Governor Soludo stressed that his government will aggressively tackle “existential threats posed by the environment towards a clean, green, planned and sustainable cities, communities, and markets”.

 

Environmental control is a capital intensive project that gulps a large chunk in the yearly budgets. The largely unchecked erosion menace in Anambra State has triggered monumental ravages which displace people from their ancestral homes.

 

The first civilian Governor of Anambra State, Dr Chukwuemeka Ezeife, in 1992 recognized the danger of not according top priority to environmental degradation prompting him to set up a committee called “Anambra State Erosion Control Authority [ASECA], headed by renowned Geological Scientist from Nnamdi Azikiwe University, Awka, Professor Boniface Igboka. ASENCA was given wide range powers to control the myriads of environmental disasters facing Anambra State permanently.

 

Professor Egboka and his team of experts visited all the erosion, gully, and landslide sites in Anambra State and produced a book which was to be a reference material for succeeding administrations to cage the menace.

 

Unfortunately, due to military intervention, Governor Ezeife’s roadmap on erosion and landslide control was not executed. The succeeding military administrator was not keen in making use of the reference book.

 

The fact remains that if this well researched work on environmental degradation by the renowned geologist was put into use, the issue of environmental degradation would have been significantly minimized as it would have lessened reports of people being displaced from their homes and environment.

 

Governor Soludo’s concerns about environmental issues in many parts of the State call for the retrieval of the seminal document. That is the essence of government being a continuum.

 

In the Foreword to the seminal book on erosion and landslide control, Governor Ezeife contended that “long before Nigeria became independent in 1960, Nanka, a town in today’s Anambra State, had become well-known for erosion, gullies and landslides”.

 

“The Nigeria Civil War forced the Igbo people to think home and commence building in their homelands. The resulting mass structures naturally upset the geological balance and ignited the wrath of nature into ferocious massive flooding triggering landslide and gullies that swept homesteads and farmlands”.

 

It is unfortunate that several government-backed enlightening programmes advocating planting of bamboo trees and grasses which have the potential to wage devastating flood water are neither followed up nor adhered to by the people.
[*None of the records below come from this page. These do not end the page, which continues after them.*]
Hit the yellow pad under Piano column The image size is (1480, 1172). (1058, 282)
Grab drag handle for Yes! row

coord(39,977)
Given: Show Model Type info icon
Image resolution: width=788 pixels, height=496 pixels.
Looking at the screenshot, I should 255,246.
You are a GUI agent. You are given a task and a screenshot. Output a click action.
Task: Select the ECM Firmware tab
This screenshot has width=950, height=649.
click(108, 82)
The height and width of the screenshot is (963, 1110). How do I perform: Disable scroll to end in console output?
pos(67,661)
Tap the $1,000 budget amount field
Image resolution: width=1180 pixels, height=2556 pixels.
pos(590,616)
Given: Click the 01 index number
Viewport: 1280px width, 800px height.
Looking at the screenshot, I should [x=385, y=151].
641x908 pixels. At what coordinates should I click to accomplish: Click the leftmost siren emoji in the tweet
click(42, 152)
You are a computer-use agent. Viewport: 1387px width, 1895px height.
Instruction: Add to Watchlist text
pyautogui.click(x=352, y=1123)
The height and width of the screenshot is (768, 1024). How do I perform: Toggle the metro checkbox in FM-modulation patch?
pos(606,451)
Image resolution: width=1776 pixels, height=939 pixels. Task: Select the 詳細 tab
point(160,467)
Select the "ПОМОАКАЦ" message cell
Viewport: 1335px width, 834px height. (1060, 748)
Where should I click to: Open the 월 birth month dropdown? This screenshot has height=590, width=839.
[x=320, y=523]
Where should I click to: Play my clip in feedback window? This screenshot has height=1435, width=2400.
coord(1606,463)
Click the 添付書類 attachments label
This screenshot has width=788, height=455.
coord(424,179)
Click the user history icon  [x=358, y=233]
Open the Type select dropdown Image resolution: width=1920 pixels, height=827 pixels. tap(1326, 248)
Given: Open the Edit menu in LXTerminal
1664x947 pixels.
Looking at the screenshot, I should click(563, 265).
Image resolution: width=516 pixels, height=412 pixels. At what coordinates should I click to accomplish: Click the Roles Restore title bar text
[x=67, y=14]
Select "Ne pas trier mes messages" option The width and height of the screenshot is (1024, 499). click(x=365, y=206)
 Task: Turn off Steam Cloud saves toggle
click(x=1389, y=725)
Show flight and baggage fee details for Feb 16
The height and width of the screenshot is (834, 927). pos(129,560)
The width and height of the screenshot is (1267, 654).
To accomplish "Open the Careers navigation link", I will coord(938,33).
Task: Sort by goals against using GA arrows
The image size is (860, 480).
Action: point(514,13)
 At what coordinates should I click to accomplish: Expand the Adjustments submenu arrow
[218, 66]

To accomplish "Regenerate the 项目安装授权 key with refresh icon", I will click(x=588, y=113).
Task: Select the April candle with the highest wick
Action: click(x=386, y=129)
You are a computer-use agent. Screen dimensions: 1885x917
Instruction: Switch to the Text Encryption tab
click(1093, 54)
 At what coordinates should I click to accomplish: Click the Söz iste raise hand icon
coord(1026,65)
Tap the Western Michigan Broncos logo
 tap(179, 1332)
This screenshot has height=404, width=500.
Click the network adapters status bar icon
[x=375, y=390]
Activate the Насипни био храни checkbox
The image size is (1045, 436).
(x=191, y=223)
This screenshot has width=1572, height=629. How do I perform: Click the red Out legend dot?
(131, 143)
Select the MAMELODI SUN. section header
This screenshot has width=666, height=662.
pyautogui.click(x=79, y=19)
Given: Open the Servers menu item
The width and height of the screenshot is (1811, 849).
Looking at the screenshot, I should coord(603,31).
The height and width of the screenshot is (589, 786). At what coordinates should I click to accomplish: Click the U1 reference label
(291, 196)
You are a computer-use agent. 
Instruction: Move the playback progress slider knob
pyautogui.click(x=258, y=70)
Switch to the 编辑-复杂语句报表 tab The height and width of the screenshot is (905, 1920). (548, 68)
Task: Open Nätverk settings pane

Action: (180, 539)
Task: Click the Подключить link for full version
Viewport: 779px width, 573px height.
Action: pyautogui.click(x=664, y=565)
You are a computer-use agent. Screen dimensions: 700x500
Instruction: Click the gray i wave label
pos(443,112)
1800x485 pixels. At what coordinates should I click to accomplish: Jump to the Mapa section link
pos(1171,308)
The characteristic trend is large scale soil leaching and river siltation due to blocking of water channels by dumping of refuse inside gutters in urban centres.

 

Erosion and flood have so terrorized Anambra peoples to the extent that some of the badly affected communities attributed the apparently intractable menace to the anger of the spirits against people for undisclosed reasons.

 

However, Professor Egboka deconstructed the belief saying: “The classical explanation of erosion is the ability of the denudating agents of the environment through wind, water, man, etc, to loosen, wear away, dislodge, transport, and deposit soil materials from one location to another”.